■ EXERCISE INSTRUCTIONS
Write out every line of the records below again, requests included, but scale each coordinate in the answers by 1.9 and round to the nearest whole number, rounding halves up. Leave the pictures out of your answer.

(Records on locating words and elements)
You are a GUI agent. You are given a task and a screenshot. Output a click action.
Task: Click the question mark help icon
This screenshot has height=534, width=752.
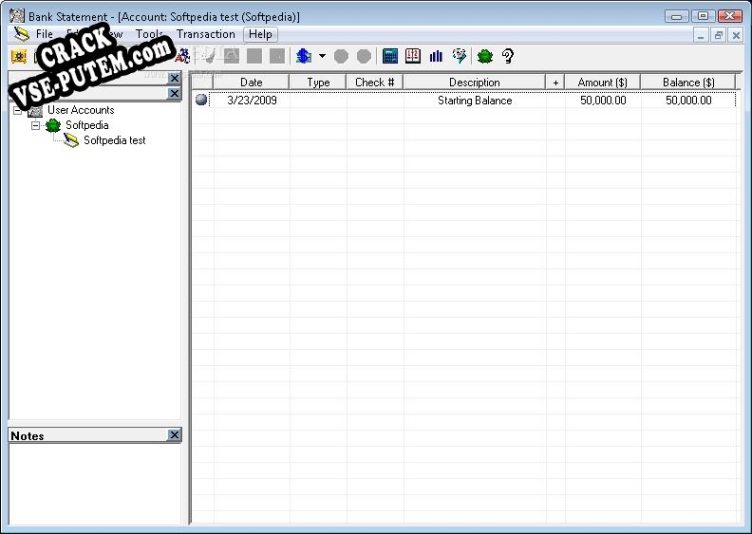[508, 56]
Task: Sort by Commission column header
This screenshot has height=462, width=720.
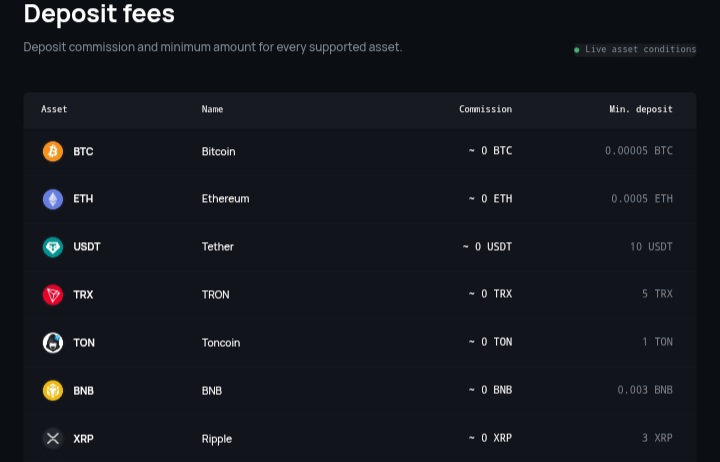Action: pyautogui.click(x=485, y=109)
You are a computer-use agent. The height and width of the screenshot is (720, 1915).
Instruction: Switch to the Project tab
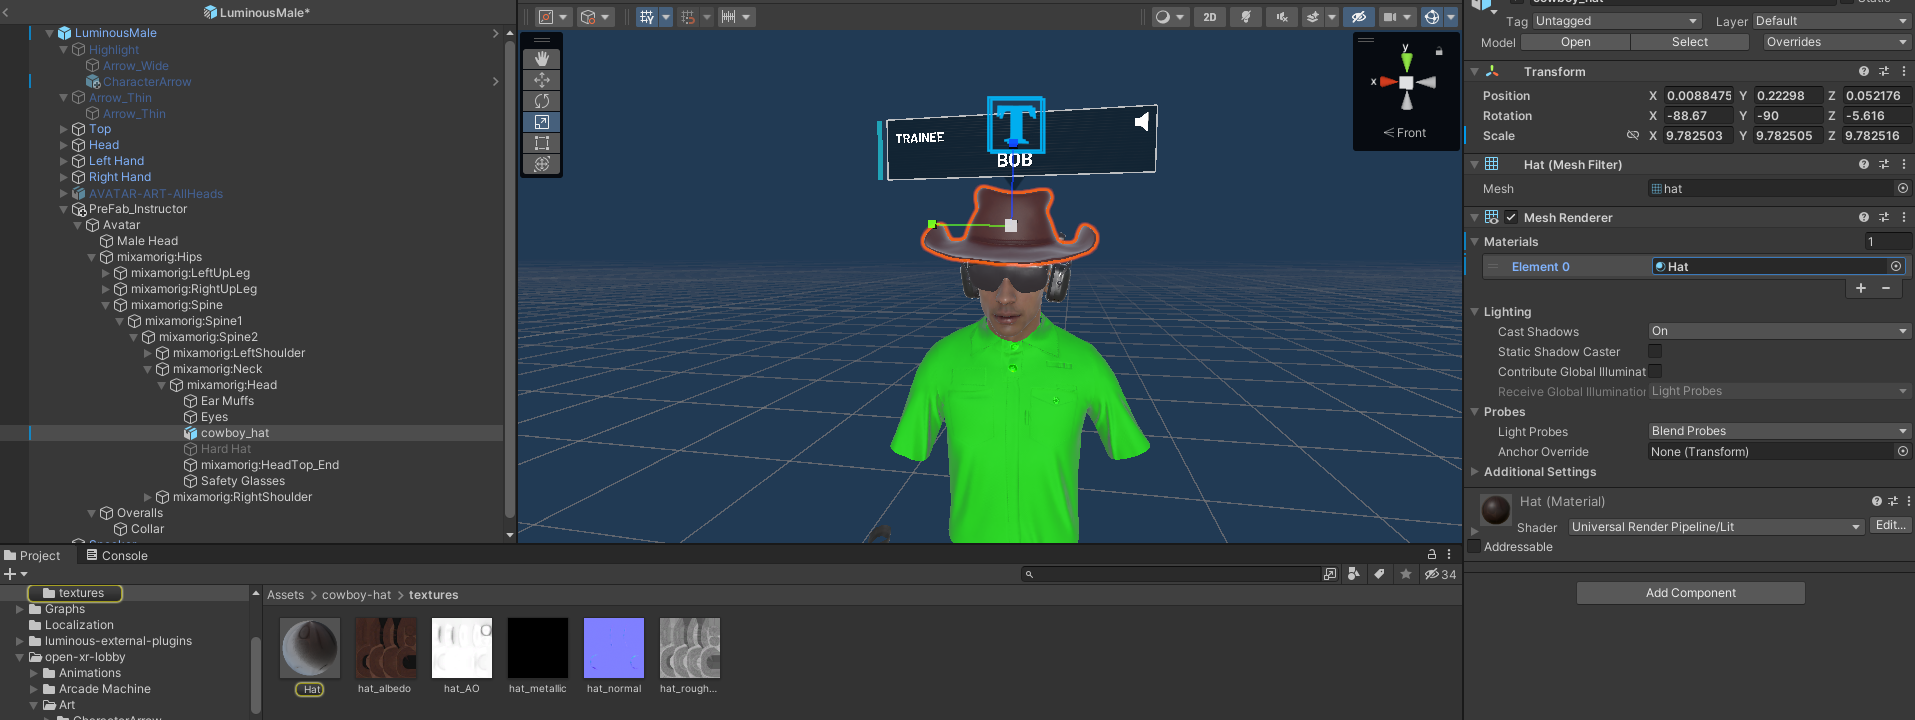click(33, 555)
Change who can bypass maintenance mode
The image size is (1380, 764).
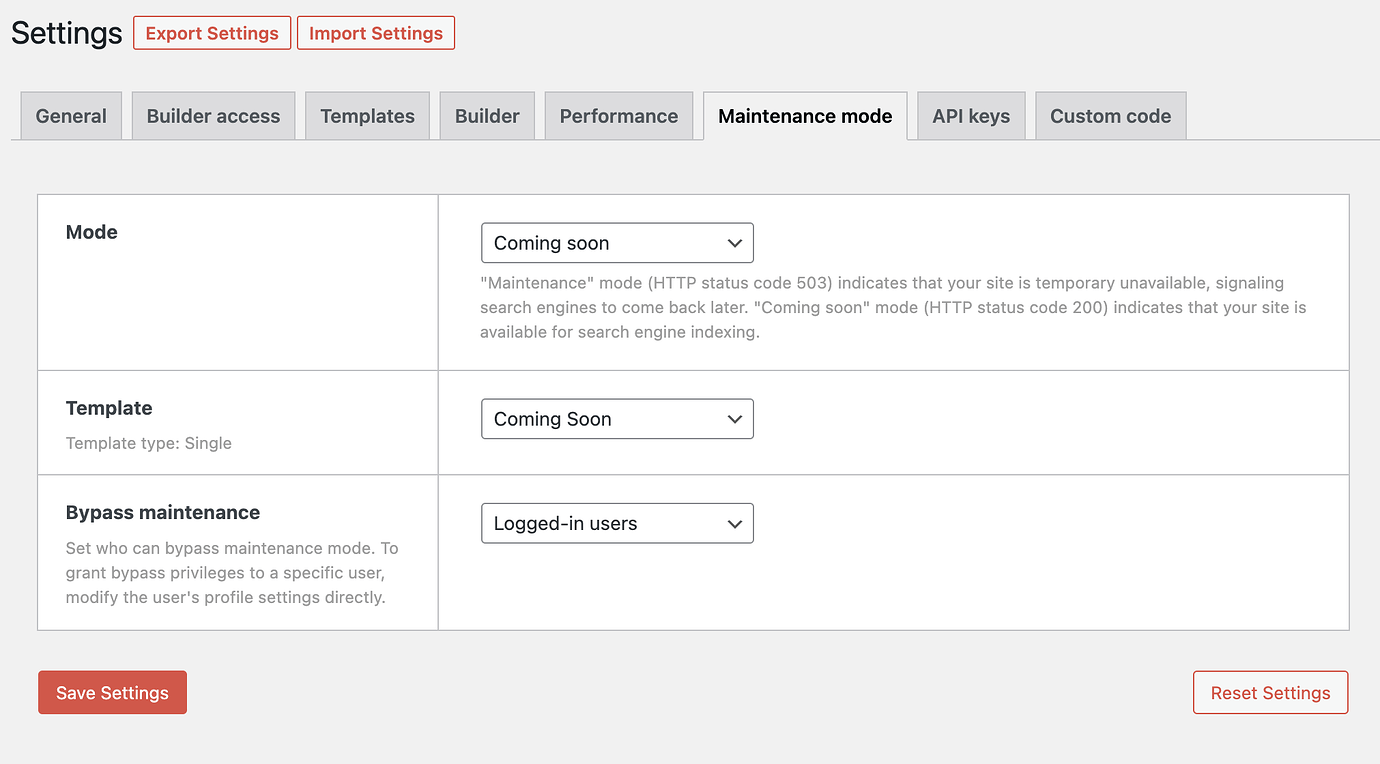click(x=617, y=522)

■ THE RESULT
You are a GUI agent. You are given a task and a screenshot. Output a click action.
Task: Click the question mark help icon
This screenshot has height=534, width=752.
[965, 106]
Task: Sort by Commission column header
This screenshot has height=462, width=720.
Action: pyautogui.click(x=922, y=207)
You are a computer-use agent. The height and width of the screenshot is (720, 1915).
Instruction: Switch to the Project tab
click(63, 1055)
Change who can bypass maintenance mode
The image size is (1380, 764).
click(x=1172, y=992)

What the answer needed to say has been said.